═══ Excerpted text

"A fish market sharpened to a religion. Every morning Héctor Solís's team drives to the docks and buys whatever the Pacific has delivered. By noon it's on ice in Surquillo, listed on a blackboard in kilo prices. By 3pm it's gone. Come early. Order everything."
About La Picantería
Chef Héctor Solís grew up in Chiclayo, a city in northern Peru whose fish markets are among the most serious in South America. When he opened La Picantería in Surquillo, he brought that market intelligence to Lima and built a restaurant around a simple, radical premise: the menu is whatever the ocean delivers that morning. There is no fixed menu. There is a blackboard.
The counter at the entrance tells the whole story. Fresh fish and shellfish are displayed on a deep bed of ice — corvina, conchas negras, langostinos, scallops, sea urchin when the season permits, pulpo when the boats come in heavy. Each catch is priced by the kilo. You choose what you want, and you choose from eight preparation methods: raw, grilled, steamed, fried, baked, as sushi, as ceviche, in a stew, or in a sauce. Then the kitchen does the rest.

══════
═══ Information supplied

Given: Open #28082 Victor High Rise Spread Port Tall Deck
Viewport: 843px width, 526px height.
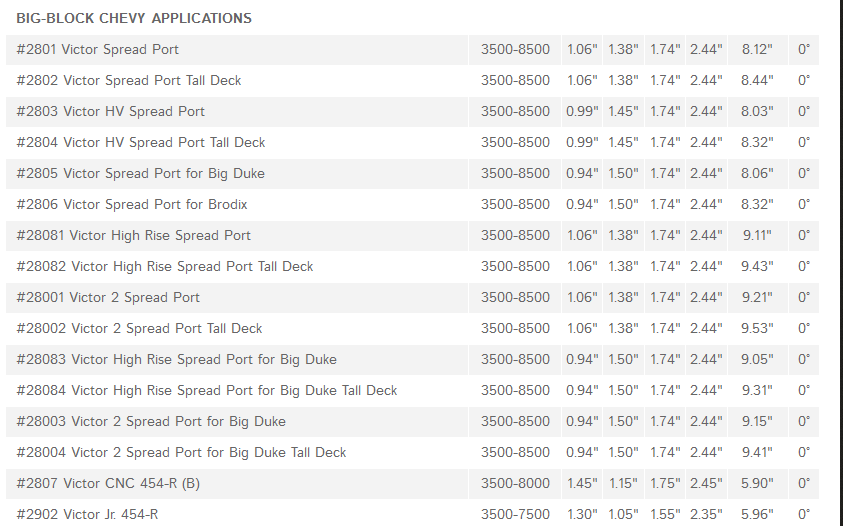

══════

** Tasks and exercises **
1: Reproduce the La Picantería text between "About La Picantería" and "does the rest.", inclusive.
2: Answer from the La Picantería text:
(a) In which city did Héctor Solís grow up?
(b) How is each catch priced at the counter?
(c) By what time is the day's fish gone?
3: Carry on writing the La Picantería text from the point where it stops.
You won't need the data.

** Written responses **
1:
About La Picantería
Chef Héctor Solís grew up in Chiclayo, a city in northern Peru whose fish markets are among the most serious in South America. When he opened La Picantería in Surquillo, he brought that market intelligence to Lima and built a restaurant around a simple, radical premise: the menu is whatever the ocean delivers that morning. There is no fixed menu. There is a blackboard.
The counter at the entrance tells the whole story. Fresh fish and shellfish are displayed on a deep bed of ice — corvina, conchas negras, langostinos, scallops, sea urchin when the season permits, pulpo when the boats come in heavy. Each catch is priced by the kilo. You choose what you want, and you choose from eight preparation methods: raw, grilled, steamed, fried, baked, as sushi, as ceviche, in a stew, or in a sauce. Then the kitchen does the rest.

2:
(a) Chiclayo
(b) By the kilo
(c) By 3pm

3:
The dining room is not designed to impress anyone who has not already been told what this place is. The furniture is functional, the noise level is high, and the Pisco sours come in generous glasses without ceremony. This is the context in which $50 per person delivers something that $300 restaurants in other cities cannot: the absolute freshness of fish that was swimming this morning, prepared by a team that has spent its entire career learning how that specific fish behaves at that specific temperature in that specific oil.
The Eight Preparations
The true education at La Picantería is ordering the same fish in two different preparations and understanding what the technique reveals or conceals. The ceviche — tiger's milk acidified over the best corvina Lima's fishermen can pull from the Humboldt Current — is the benchmark for the city. The grilled versions carry a smokiness that the raw preparations cannot. The sudado (stew) takes a fish that might be slightly less perfect and transforms it into something more complex. Chef Solís trained for years before building this menu around eight methods — and the restraint of that framework is what makes every preparation feel considered rather than routine.
Best Occasion Fit
For a Team Dinner — though it's technically a lunch spot — La Picantería reframes the afternoon meal as the event of the day. A table of six ordering the blackboard is the single best team-bonding lunch in Lima. For a Birthday, the abundance and generosity of the format, the Pisco sours, the towers of fried calamari and raw scallops — it's festive in a way no tasting menu can be. For Solo Dining, a counter seat watching the kitchen work through its preparations is one of Lima's great contemplative pleasures.
Book La Picantería for Lunch
Lunch service only, Monday to Saturday. Arrives promptly — popular tables fill by 1pm and the best catch sells out. Advance booking strongly recommended for groups of four or more.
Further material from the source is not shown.